Count Radaman Caprimonte of Borghoveccio is a descendant of the Emperor Diocletian. A young architect named Florian Bauer has been adopted by Count Caprimonte. He loves Betta, a fisher girl, who is actually a Countess in her own right, to whom the Count is distantly related. A duplicitous marriage broker, Madame Engelstein, wants Florian to marry her daughter. She causes Betta to believe that Florian is faithless and sends Betta to a nunnery. However, the nuns refuse to accept the wayward girl, and Betta runs away from the convent after a prophetic dream (shown in a series of tableaux) and joins a variety circus troupe called "The Brilliants".

Betta becomes a celebrated circus singer, known as "The Queen of Brilliants". Her success enables her to become the benefactress of Borghoveccio. She is able to test Florian's affection, and he proves to be true to her, so all ends happily.

==Reception==
The London critics complained that Russell had more costume changes than songs: nine costumes to only three songs. "The audience wants singing, not posturing", one wrote. One London critic wrote: "Lillian Russell has never been in better voice. There is nothing more gorgeous on the light opera stage. It is a mediocre play with a weak book and the music is not catching. The excessive magnificence of the scenery actually smothered the performers. Dullness seemed to be the unpardonable sin of both composer and author."

+ + + + + + +

**Required work:**
1 > Condense the paragraph of the operetta passage that begins "Count Radaman Caprimonte of Borghoveccio" into a bulleted list that keeps its main facts.
2 > According to the operetta passage, how many costume changes and how many songs did the London critics count for Russell?
3 > Carry on the operetta passage from the end of its final sentence.
The records have no connection to the operetta passage.

(Stored data)
+ + + + + + +

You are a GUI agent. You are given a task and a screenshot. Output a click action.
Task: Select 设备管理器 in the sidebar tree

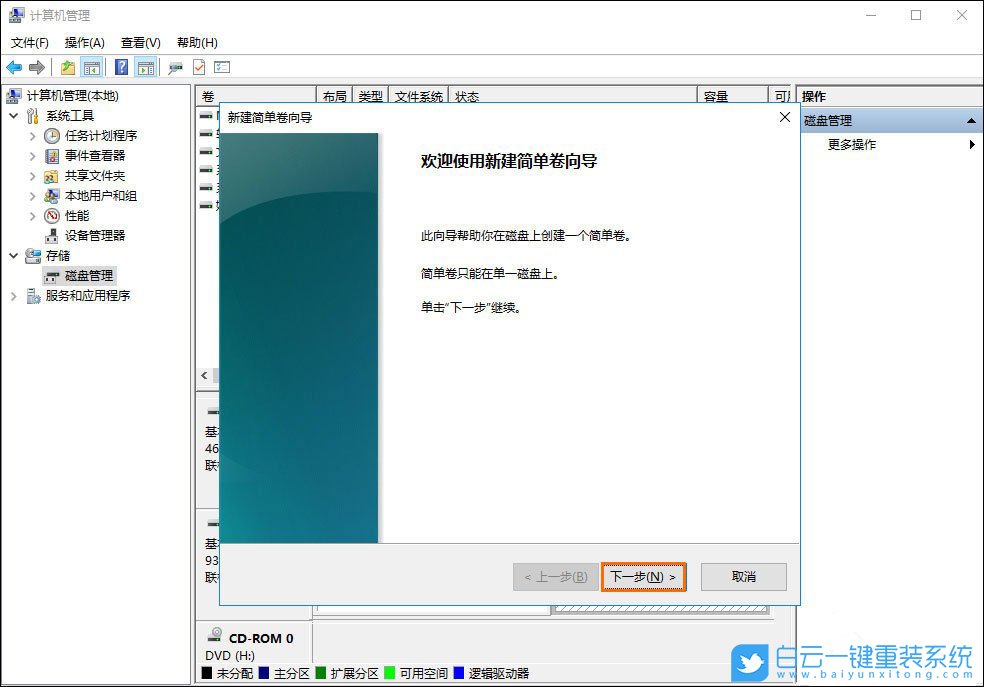(94, 235)
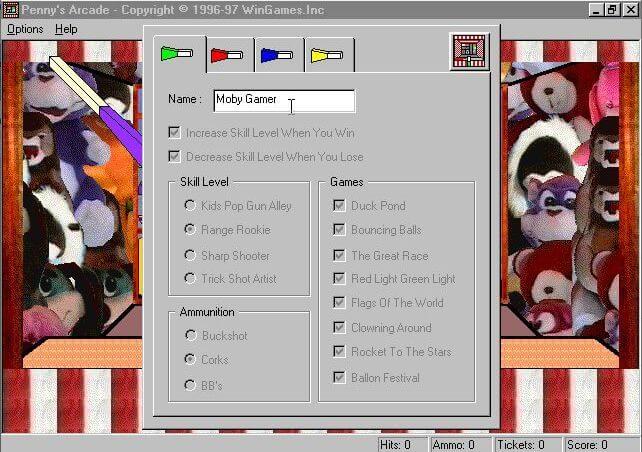Toggle Decrease Skill Level When You Lose

pos(175,157)
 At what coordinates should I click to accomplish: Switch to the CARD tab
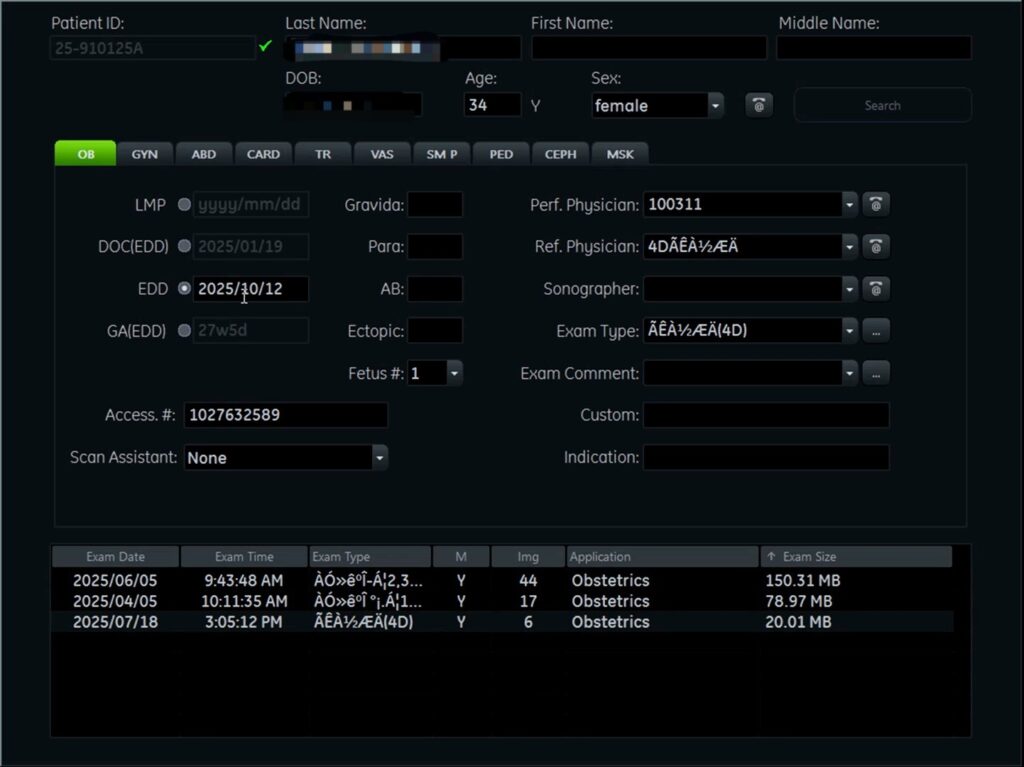pyautogui.click(x=263, y=154)
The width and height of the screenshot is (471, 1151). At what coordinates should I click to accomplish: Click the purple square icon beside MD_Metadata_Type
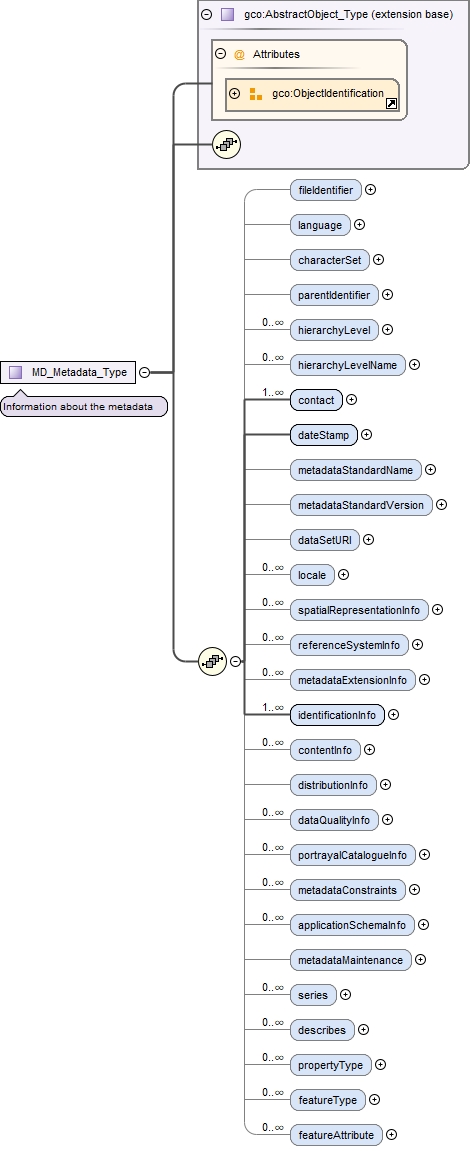pos(15,372)
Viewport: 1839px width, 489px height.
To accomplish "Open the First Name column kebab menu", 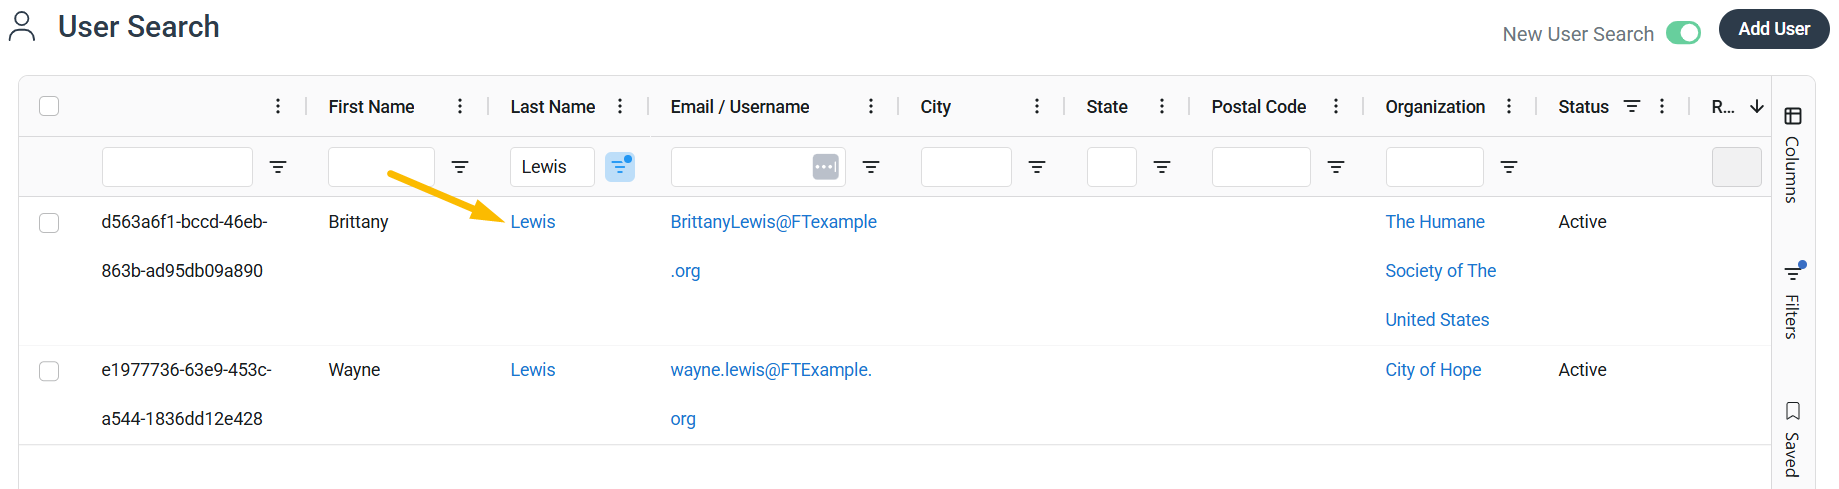I will pos(460,106).
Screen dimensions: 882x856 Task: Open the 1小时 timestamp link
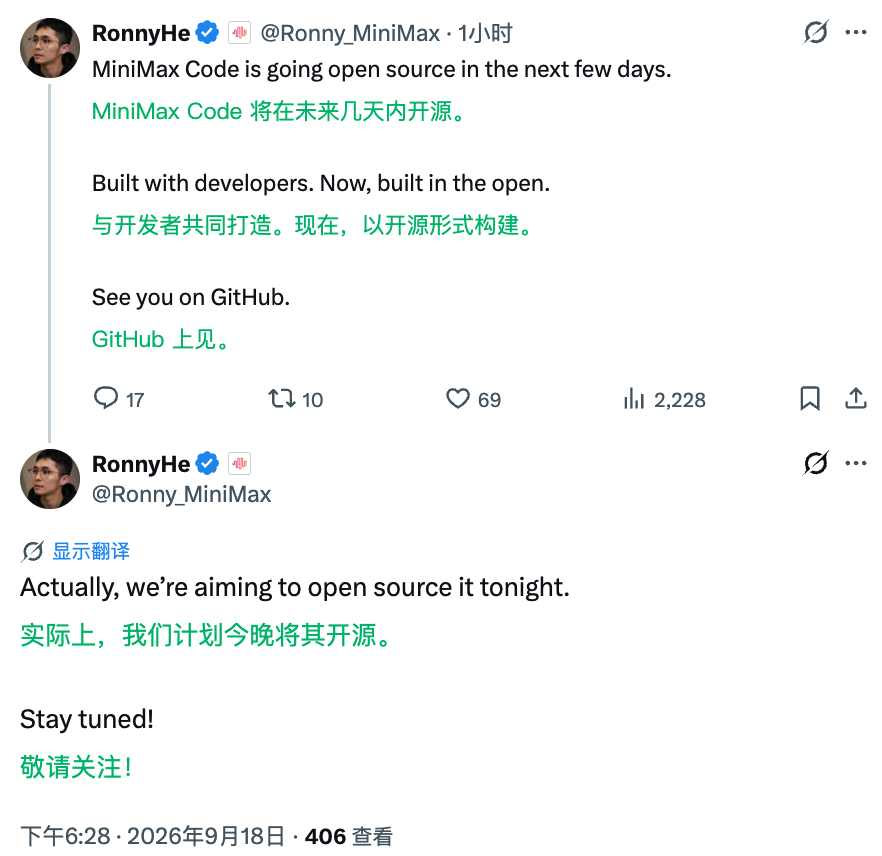point(484,33)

+ + + + + + +

**Written responses:**
1 >
- Count Radaman Caprimonte of Borghoveccio descends from the Emperor Diocletian.
- He has adopted Florian Bauer, a young architect.
- Florian loves Betta, a fisher girl who is actually a Countess and a distant relative of the Count.
- Madame Engelstein, a duplicitous marriage broker, wants Florian to marry her daughter.
- She makes Betta believe Florian is faithless and sends her to a nunnery.
- The nuns refuse to accept Betta.
- After a prophetic dream, shown in tableaux, Betta runs away and joins a variety circus troupe called "The Brilliants."

2 > Nine costumes and only three songs.

3 >
The New York critics were even less favourable: "If the original English book was worse than the present one, it must have been a very bad work. There is a story, of course, and that which by courtesy may be called a plot, but it is extremely difficult to discover it during the progress of the performance, and it would be utterly incoherent without the aid of the auditor's imagination." The New York Times wrote that there was not one funny line in the show and called Jakobowski's music "the veriest trash ... cheap, reminiscent of his former works, and by no means catchy."